Ефим привстал, опершись на руку, дотянулся до толстого сука (извиняюсь за каламбур!), бросил его в костер. Искры юркими змейками устремились в небо.

– Знаешь, братан, я придумал: давай, чтобы не грузиться и ночное время сократить, обсудим этот вопрос!

– Какой вопрос?

– Часы! Нужная вещь – часы! Помнишь, по телевизору как-то заставка была: "Нужные вещи", там про чайники рассказывали, про пишущие машинки, ещё про всякую дрянь… А в нашем положении нужная вещь – как раз само то. Я предлагаю: "Нужная вещь – часы!" А? Как ты?

Вова почесал переносицу.

– Помню, была какая-то заставка про вещи, точно. Про часы, говоришь…

– Я, когда в командировки раньше ездил, то в поездах заняться было нечем, мы и придумывали синонимы на какое-нибудь слово.
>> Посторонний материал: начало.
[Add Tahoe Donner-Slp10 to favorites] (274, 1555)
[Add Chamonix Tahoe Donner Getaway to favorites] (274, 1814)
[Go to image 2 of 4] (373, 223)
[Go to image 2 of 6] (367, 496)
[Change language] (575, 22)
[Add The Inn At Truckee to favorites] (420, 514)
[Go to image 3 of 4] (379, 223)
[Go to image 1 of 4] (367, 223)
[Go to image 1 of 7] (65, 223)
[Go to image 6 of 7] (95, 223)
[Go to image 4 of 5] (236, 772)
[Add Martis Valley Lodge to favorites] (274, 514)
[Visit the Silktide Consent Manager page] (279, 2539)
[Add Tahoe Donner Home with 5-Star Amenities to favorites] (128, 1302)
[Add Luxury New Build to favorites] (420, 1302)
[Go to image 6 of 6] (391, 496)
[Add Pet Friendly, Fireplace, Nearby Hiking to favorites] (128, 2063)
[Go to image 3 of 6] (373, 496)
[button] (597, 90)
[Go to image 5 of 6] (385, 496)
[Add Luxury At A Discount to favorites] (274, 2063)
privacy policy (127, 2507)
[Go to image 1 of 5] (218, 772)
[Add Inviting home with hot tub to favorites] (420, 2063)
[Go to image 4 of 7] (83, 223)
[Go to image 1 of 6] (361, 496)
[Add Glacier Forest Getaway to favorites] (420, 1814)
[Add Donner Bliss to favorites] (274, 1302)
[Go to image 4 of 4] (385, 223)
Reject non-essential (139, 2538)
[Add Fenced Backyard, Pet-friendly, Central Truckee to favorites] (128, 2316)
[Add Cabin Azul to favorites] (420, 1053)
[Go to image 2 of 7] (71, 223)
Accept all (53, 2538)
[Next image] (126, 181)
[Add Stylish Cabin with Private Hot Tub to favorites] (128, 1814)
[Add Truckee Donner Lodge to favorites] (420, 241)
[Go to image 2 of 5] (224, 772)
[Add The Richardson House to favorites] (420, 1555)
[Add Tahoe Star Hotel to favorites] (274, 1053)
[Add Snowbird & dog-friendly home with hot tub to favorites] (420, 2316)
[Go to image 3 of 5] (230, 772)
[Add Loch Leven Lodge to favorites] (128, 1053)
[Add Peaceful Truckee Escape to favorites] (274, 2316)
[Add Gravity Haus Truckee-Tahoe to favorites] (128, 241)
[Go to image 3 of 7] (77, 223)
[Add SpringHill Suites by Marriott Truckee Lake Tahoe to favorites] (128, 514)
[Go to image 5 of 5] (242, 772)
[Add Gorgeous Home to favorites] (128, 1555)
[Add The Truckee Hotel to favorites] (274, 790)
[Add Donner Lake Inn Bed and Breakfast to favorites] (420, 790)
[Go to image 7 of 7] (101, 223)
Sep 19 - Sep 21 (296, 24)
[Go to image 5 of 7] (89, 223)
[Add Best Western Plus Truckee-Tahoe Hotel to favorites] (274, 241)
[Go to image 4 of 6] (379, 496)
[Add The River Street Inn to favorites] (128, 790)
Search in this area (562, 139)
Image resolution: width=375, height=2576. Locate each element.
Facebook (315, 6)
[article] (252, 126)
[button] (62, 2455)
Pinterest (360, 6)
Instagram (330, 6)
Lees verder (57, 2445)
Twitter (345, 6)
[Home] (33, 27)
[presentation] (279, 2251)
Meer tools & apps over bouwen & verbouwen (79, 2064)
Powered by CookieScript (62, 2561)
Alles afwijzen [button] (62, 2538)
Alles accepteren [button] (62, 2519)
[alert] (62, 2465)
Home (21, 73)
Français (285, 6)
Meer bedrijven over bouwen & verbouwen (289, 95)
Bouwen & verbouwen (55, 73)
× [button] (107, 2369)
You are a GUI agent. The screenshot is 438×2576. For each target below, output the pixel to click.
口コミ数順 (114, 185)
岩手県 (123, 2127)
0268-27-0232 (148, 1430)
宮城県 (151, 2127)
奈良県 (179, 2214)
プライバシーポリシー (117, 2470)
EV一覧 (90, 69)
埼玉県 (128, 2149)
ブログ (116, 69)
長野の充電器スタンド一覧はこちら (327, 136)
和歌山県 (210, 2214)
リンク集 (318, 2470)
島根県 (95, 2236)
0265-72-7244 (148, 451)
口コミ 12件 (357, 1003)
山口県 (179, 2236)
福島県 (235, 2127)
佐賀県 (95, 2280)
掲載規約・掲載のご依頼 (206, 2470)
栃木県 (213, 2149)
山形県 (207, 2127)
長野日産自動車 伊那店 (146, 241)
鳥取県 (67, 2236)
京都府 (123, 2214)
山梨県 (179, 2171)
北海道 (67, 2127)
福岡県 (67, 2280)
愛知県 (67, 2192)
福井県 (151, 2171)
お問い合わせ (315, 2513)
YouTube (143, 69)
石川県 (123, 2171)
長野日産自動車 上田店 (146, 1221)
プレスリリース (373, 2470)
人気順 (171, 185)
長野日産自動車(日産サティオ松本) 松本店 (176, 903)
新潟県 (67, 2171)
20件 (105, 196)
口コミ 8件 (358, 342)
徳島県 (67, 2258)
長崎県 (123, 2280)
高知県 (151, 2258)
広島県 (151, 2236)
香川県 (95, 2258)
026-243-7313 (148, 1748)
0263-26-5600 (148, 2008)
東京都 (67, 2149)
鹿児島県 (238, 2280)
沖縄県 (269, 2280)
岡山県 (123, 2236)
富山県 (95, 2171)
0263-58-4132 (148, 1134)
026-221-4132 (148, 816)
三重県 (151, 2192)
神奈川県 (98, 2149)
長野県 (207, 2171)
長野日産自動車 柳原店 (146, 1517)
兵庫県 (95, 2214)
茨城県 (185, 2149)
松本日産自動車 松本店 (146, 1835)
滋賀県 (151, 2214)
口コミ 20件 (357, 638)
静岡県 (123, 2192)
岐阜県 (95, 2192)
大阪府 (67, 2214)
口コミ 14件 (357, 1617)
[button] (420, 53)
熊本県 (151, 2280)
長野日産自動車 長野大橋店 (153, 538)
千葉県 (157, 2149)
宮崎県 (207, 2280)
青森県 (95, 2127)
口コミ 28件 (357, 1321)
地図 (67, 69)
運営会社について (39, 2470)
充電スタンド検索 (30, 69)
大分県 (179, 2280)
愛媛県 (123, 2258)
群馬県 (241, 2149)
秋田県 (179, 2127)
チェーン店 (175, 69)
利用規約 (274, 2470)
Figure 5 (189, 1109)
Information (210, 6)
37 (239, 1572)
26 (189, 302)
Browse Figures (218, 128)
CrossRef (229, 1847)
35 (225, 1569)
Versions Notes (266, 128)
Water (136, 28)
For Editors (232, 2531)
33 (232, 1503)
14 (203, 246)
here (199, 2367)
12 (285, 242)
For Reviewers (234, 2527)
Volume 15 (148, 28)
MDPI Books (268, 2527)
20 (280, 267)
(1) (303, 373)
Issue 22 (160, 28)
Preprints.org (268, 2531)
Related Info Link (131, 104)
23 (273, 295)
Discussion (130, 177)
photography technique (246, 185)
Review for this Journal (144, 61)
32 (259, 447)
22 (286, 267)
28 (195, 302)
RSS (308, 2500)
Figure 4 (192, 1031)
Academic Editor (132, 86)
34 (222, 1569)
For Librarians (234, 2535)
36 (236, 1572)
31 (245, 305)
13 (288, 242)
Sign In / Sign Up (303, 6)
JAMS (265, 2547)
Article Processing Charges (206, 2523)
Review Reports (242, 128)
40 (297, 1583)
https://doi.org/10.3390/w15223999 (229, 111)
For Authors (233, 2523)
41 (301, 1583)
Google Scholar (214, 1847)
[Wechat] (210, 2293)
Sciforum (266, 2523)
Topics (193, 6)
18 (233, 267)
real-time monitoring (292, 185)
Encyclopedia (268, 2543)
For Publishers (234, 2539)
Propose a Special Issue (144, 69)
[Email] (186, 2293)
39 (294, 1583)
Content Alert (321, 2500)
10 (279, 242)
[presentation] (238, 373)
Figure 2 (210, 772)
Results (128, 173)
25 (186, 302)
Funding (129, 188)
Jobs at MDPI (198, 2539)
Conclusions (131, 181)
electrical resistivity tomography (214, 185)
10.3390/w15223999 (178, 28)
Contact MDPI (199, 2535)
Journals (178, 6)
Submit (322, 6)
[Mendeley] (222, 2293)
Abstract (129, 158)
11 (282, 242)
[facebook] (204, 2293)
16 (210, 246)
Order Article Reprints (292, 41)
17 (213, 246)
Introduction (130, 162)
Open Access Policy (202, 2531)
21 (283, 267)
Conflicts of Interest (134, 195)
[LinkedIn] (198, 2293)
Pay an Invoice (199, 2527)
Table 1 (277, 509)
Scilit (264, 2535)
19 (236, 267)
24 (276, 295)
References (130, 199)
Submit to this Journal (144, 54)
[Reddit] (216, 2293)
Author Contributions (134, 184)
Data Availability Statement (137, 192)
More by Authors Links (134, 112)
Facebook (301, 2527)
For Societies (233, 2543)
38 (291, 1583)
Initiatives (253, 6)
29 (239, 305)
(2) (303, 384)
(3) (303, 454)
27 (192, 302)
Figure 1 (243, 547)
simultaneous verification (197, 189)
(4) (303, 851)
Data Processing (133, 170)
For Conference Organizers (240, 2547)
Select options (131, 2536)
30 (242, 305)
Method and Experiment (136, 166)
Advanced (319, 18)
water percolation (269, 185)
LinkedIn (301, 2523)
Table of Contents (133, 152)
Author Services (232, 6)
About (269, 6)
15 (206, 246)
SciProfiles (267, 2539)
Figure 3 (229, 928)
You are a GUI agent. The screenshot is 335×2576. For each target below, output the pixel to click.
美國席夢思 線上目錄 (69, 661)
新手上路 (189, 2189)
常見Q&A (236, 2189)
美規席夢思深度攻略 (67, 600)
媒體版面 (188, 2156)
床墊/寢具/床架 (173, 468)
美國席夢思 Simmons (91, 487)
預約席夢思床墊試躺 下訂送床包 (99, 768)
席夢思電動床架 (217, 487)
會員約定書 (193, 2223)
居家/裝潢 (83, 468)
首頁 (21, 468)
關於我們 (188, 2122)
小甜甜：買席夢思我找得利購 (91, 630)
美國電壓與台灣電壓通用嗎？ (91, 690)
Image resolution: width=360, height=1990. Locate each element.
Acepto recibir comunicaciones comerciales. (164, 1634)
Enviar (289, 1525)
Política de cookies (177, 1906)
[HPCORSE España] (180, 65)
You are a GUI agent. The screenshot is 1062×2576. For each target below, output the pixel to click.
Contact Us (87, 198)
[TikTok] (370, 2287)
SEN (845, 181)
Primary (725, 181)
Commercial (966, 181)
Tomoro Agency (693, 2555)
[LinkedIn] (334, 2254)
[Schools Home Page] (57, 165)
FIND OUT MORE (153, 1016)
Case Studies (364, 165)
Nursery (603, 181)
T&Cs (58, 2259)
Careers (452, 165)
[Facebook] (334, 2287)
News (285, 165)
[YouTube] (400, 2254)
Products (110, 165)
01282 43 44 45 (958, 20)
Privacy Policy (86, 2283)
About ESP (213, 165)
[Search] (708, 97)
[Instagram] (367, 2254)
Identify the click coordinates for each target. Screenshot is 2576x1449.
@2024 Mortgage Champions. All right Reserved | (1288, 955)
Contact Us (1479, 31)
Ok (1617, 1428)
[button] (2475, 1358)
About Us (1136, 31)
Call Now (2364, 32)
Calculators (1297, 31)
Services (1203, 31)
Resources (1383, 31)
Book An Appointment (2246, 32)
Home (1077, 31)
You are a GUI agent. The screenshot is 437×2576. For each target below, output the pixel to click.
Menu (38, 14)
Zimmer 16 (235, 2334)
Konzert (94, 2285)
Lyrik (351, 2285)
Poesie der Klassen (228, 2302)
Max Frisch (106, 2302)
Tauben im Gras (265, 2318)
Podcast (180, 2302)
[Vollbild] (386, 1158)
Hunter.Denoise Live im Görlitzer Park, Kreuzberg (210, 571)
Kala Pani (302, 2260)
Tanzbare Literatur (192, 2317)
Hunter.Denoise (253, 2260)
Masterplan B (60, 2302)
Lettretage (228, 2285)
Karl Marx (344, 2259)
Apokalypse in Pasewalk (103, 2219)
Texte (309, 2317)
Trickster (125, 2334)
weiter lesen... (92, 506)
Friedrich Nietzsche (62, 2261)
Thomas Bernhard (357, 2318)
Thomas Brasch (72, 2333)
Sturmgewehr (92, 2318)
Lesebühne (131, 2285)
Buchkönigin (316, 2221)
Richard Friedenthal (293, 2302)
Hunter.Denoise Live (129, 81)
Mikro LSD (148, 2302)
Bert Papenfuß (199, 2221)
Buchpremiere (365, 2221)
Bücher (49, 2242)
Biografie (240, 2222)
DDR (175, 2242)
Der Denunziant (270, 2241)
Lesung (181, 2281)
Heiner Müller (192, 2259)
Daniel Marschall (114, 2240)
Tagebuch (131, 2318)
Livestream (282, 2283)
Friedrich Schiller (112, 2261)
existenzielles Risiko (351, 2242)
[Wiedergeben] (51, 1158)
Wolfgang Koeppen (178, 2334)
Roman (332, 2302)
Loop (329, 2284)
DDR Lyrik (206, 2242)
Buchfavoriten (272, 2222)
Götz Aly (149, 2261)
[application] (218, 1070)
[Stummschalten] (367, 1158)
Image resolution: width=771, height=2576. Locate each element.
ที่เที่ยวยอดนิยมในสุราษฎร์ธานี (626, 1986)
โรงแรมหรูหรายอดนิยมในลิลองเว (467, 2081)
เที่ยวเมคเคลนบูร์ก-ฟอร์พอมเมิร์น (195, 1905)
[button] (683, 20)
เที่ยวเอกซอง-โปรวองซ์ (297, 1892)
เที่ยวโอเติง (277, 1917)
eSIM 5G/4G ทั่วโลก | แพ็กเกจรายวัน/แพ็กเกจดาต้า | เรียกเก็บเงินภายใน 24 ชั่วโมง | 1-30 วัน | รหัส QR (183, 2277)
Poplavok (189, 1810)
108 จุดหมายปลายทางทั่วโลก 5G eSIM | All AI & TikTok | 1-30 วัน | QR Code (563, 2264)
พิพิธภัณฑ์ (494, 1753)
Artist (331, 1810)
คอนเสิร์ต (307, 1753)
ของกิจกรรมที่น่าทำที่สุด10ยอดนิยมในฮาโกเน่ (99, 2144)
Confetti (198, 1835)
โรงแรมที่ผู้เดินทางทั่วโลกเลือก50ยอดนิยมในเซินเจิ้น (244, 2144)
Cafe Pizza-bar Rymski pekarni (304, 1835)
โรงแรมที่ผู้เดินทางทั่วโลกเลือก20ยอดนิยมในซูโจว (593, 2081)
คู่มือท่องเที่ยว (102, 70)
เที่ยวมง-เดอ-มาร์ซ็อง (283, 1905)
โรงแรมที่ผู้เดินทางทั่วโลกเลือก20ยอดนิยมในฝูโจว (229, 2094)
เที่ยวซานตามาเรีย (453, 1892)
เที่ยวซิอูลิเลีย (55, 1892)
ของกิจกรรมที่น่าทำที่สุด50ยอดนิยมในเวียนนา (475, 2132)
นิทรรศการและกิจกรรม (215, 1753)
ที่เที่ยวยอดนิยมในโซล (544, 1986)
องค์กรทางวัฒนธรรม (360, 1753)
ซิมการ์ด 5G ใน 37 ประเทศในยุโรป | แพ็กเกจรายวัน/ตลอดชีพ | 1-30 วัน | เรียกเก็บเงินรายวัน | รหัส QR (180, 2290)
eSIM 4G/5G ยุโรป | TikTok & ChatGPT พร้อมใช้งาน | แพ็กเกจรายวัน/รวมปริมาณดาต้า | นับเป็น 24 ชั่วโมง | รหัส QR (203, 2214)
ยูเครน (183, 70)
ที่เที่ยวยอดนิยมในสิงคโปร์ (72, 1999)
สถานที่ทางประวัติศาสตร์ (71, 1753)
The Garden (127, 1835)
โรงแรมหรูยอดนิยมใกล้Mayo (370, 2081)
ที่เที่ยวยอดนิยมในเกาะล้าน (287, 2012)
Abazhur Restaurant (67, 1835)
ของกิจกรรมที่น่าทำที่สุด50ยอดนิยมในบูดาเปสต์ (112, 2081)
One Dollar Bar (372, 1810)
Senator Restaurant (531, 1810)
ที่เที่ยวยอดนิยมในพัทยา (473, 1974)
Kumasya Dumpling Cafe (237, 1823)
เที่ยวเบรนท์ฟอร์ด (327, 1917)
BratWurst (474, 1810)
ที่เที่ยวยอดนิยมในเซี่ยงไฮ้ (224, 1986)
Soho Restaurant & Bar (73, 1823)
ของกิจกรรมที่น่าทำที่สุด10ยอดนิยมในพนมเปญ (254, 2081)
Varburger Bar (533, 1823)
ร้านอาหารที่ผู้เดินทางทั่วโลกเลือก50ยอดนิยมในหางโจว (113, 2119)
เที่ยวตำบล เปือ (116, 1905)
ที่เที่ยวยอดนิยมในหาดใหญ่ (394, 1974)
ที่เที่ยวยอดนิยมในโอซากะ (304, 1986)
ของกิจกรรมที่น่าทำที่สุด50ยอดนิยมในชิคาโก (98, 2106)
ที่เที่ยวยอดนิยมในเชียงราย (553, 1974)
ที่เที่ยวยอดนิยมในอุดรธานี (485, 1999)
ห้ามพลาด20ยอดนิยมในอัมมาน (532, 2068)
Время пролетало незаметно, пока колеса стучали под полом. Так давай ночь ухлопаем! Итак, часы – только на ассоциациях, всё, что вспомнишь, говори.

– Часы, какие – наручные?

– Давай – наручные!

– Золотые часы! – тут же сказал Вова.

– Отлично! – Ефим кивнул головой, сжав "уточкой" губы. – Есть такие! Помню, у моей тётушки были такие: маленькие, на браслете с пружинками… браслет просто, как зажим работал: отогнулся, согнулся – запястье внутри. Зато золотые. Циферблат маленький, квадратный. Но я помню, почему-то стеклышко было мутное. У неё – мутное… я потом ещё такие видел – там не мутные были, а у тетушки – мутное. Но помню – золотые часы. Я первый раз тогда золотые часы увидел. И не очень-то поверил, что они золотые. Но они были золотыми. Они лежали на трюмо, а рядом пудреница была, мельхиоровая, а на крышке цветная картинка из глазури (кажется, так называется покрытие – как на орденах) "Ласточкино гнездо. Крым" Я почему-то думал, что это на Кавказе, на Черном море. Для меня тогда – что Крым, что Кавказ – один хрен, всё на Черном море. Мне было-то лет пять, наверное. Но пудреницу четко помню, на трюмо, на темно-коричневой полировке, а рядом – маленькие золотые часы с квадратным циферблатом, мутным стеклышком и браслетом, как клешни у рака…

– Это не глазурь, – вставил Вова. – Это эмаль.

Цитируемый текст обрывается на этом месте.